To Fight Or Not to Fight by David Atkins

To Fight or Not to Fight
by David Atkins ("thereisnospoon")

This New York Times editorial has the definitive take on the austerity "deal" being forced on the country. The whole thing is worth a read, but perhaps the most salient point is this:
President Obama could have been more adamant in dealing with Republicans, perhaps threatening to use constitutional powers to ignore the debt ceiling if Congress abrogated its responsibility to raise it. But this episode demonstrates the effectiveness of extortion. Reasonable people are forced to give in to those willing to endanger the national interest.

When faced with an opposition willing to use lies, extortion and terrorism to achieve its goals, there are two possible responses. The first is equal and opposite aggression: to give as good as you get. But the second is to remain open-handed and and assume that by being the adult, turning the other cheek and giving way to your opponent even if only temporarily, you will seize the moral high ground and let the opponent's own momentum carry him over to his own destruction.

That is the essence of what can be loosely characterized as "Eastern" wisdom, a very Taoist or Buddhist approach. In the Christian tradition, this sort of counsel can be found throughout the Book of Matthew. In a more secular vein, it could be called the Atticus Finch approach. Insofar as one gives Barack Obama the benefit of the doubt, he almost surely sees himself as Atticus Finch refusing to punch back even as the villain spits in his face.

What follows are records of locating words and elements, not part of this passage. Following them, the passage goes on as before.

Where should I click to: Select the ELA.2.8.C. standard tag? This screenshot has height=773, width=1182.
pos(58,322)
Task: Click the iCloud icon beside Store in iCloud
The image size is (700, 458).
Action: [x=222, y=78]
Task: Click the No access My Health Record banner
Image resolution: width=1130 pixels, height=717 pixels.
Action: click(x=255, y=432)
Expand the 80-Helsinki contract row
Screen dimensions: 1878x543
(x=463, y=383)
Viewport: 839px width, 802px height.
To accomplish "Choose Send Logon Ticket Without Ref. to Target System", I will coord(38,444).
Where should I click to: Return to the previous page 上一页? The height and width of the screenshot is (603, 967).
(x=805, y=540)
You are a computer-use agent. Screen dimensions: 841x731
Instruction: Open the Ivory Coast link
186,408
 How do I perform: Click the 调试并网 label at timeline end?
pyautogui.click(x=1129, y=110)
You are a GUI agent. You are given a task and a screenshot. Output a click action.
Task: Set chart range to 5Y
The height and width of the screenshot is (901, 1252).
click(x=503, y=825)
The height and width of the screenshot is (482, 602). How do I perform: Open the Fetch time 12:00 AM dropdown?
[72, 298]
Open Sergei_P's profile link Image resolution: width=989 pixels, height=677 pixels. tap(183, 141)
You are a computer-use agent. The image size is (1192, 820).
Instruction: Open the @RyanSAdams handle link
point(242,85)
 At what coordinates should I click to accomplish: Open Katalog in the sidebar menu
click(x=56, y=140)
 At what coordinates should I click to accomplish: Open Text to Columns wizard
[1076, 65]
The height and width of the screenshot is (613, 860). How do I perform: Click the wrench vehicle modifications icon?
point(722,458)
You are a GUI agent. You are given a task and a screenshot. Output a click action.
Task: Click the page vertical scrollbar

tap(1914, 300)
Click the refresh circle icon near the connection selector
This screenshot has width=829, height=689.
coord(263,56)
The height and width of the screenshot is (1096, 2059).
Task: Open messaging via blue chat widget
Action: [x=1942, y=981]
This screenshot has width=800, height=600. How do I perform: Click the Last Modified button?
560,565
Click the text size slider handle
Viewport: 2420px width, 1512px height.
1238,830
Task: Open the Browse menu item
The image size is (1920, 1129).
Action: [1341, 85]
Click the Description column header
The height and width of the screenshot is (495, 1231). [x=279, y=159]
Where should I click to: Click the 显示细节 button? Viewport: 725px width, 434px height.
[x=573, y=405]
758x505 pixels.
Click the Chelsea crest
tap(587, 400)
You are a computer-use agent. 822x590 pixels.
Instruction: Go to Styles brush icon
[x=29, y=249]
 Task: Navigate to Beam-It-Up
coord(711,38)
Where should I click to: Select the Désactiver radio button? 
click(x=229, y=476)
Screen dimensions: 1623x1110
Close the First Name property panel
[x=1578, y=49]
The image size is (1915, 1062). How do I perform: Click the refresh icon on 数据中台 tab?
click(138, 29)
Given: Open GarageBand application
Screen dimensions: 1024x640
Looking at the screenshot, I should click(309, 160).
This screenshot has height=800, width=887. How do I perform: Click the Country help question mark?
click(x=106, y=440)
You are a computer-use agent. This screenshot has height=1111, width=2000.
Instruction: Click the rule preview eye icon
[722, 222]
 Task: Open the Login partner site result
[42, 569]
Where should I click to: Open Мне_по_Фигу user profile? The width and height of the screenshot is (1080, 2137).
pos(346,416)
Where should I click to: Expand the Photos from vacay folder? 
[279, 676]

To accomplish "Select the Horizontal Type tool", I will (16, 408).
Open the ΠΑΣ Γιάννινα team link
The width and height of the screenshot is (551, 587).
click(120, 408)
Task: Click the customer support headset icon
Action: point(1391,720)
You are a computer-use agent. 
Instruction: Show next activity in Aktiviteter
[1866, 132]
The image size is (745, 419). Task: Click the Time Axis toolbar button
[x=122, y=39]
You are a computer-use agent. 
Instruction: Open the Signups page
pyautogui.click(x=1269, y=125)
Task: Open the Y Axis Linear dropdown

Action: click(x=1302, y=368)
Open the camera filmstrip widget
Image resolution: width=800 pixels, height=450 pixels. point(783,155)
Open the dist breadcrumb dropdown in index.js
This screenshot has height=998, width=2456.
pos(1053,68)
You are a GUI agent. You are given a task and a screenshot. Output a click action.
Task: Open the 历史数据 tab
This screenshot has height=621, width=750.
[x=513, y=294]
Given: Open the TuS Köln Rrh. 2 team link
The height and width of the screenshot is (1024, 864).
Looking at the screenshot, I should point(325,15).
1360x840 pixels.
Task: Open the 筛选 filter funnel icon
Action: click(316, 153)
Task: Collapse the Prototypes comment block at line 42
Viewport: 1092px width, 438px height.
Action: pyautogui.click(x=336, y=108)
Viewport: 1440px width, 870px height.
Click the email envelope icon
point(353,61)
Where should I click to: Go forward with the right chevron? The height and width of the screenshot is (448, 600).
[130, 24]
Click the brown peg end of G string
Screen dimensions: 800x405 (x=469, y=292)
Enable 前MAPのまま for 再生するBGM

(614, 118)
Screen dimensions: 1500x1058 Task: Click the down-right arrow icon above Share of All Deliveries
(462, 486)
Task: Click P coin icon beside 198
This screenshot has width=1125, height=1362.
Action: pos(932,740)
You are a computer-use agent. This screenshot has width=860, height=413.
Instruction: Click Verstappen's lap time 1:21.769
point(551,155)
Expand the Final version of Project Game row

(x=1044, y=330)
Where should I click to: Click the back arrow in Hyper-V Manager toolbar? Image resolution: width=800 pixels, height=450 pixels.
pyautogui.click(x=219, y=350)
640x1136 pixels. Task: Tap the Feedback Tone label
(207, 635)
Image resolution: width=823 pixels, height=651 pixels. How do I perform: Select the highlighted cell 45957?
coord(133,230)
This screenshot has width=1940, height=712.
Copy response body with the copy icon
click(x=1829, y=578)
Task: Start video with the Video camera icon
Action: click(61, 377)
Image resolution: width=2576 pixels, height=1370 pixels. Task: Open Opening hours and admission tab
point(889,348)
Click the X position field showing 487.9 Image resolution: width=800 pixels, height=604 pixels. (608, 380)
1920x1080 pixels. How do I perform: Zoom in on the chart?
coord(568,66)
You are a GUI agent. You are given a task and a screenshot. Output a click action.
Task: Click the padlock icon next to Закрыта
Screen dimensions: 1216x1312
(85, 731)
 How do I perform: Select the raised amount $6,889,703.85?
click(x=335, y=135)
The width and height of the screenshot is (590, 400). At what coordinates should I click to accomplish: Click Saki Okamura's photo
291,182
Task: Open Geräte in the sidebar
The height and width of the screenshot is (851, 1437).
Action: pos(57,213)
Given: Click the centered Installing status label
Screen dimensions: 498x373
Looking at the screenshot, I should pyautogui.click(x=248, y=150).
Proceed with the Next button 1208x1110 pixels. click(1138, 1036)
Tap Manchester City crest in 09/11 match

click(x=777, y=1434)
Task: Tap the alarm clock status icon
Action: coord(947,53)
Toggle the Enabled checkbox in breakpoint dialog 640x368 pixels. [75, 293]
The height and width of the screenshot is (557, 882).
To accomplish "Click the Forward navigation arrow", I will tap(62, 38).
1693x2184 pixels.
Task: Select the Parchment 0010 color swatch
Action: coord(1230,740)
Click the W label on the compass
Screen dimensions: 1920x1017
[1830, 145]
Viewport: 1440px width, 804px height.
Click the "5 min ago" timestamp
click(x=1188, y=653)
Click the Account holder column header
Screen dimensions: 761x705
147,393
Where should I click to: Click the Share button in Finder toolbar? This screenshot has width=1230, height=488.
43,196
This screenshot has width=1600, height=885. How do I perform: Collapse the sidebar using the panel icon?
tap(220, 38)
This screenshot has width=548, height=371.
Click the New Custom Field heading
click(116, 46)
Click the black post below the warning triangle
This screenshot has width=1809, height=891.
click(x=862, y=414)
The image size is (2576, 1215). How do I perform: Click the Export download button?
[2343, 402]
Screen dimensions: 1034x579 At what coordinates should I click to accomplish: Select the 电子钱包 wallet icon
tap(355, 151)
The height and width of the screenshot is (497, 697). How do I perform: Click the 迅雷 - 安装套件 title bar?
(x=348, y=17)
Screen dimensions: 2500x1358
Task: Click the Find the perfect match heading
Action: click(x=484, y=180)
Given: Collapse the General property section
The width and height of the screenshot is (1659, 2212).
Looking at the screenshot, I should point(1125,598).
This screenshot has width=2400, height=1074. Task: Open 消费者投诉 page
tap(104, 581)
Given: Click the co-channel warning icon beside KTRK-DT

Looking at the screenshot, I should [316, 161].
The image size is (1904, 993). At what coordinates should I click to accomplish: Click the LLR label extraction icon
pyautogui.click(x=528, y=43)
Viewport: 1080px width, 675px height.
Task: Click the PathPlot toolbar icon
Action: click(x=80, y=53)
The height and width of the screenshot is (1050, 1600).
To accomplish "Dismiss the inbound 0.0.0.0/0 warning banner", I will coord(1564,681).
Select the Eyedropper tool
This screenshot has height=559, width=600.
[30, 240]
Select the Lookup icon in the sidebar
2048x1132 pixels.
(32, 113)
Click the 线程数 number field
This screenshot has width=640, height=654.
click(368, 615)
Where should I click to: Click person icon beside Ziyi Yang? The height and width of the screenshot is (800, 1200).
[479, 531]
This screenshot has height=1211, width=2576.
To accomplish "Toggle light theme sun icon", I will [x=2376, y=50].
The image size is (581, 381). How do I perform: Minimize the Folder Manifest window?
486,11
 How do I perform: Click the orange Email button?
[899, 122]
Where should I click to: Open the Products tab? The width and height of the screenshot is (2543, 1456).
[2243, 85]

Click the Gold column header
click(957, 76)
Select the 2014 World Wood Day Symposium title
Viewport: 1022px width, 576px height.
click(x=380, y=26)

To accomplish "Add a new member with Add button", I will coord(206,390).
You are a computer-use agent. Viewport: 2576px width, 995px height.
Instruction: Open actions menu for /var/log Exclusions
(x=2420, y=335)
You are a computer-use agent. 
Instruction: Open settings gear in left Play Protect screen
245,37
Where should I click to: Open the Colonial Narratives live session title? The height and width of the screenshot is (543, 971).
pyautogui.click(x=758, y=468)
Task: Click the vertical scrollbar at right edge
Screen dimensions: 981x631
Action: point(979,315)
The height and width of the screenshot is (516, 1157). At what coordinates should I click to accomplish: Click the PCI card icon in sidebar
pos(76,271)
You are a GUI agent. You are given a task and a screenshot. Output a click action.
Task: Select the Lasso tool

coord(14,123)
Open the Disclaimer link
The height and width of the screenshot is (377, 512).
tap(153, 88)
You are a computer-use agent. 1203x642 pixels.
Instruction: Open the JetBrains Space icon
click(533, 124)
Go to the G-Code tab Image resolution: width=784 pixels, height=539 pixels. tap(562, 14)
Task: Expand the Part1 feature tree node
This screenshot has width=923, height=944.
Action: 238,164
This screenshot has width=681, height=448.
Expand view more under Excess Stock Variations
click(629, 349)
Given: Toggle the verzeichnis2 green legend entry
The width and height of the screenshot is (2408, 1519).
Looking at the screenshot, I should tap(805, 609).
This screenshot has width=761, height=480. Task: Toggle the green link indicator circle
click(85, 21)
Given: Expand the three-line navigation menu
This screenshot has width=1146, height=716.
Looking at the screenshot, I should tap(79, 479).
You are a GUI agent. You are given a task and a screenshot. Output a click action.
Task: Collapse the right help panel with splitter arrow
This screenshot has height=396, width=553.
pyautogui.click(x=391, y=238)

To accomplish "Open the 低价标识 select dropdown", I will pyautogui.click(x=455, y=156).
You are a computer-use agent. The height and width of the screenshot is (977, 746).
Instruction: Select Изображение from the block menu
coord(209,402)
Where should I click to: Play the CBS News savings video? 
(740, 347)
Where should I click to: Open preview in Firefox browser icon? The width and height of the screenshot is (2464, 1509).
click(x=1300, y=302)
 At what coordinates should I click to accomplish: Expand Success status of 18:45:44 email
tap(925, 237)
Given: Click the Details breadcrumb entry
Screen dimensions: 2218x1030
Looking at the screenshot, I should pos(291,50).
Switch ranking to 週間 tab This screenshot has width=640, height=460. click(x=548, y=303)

The analogy is imperfect at best, of course. In To Kill a Mockingbird, Atticus is the only one in town to stand up to pervasive injustice, and is reviled for his trouble. In today's political climate, he would best be likened to a Bernie Sanders than a Barack Obama. But that having been said, the key point here is the response to intractable hatred, violence and terrorism. The character of Atticus Finch is celebrated in progressive circles precisely because he does not punch back, even when a man lies in his courtroom, incites racism to defeat him in trial, gets his client killed, and then spits right in his face. We celebrate Atticus for not giving into the temptation of the same righteous anger we all feel in that scene, the desire to do copious physical harm to the transgressor, to give him as good as he gave and then some.

In foreign policy, it is likewise the progressive instinct to prove the superiority of our values by refusing to debase ourselves even in the face of mass terrorism perpetrated by fundamentalist extremists, whether it be Al Qaeda or Anders Breivik. It is our instinct to refuse to be goaded into retaliatory war, or the passive-aggressive crouch of a national security state. It is our instinct, in other words, to react to terrorism by taking reasonable preventive measures and targeted efforts to bring individual perpetrators to justice, but on a broader level to soften anger towards us as a society by proving that we remain undaunted by violent attempts to goad us into an eternal clash of civilizations.

It is not our instinct to take an eye for an eye, a tooth for a tooth. It is not our instinct to play by the rules of "The Chicago Way", where an act of aggression by an opponent is responded to with an act of equal or greater retaliation by your own side:

Many on the Left tend to feel deeply uncomfortable with that kind of approach. Ironically, "progressives" tend to idolize not the great 19th and early 20th century firebrands who were the namesake of the movement, but rather advocates of non-violent resistance.
FDR's great Madison Square Garden speech welcoming the hatred of the forces of big business strikes many self-avowed progressives as jarring and not in keeping with their values: not because they necessarily support big business, but because they instinctively recoil at such a strident, deeply aggressive approach to one's opposition. Listen to FDR once more, and see if you too do not cringe even ever so slightly at the brazenness of the man's rhetoric.

It should come as no surprise that modern Democrats lack the will to fight on equal terms with the uncompromising terrorists of the Right. It should come as no surprise that Barack Obama continues to have the support of most of the Democratic base even as he gives away the store.

Go to any convention of progressives, and you're far likelier to see images of Martin Luther King, Jr. and Mahatma Gandhi than either Teddy or Franklin Delano Roosevelt. To most Democrats and progressives, Barack Obama is simply following along in their tradition of passive resistance and refusal to play by their terms.

The key challenge for the progressive movement is to decide just how far down that road we will travel before enough is enough, before the Eastern Tao gives ground to the Chicago Way, and before even Atticus Finch decides he has no choice but to finally punch back.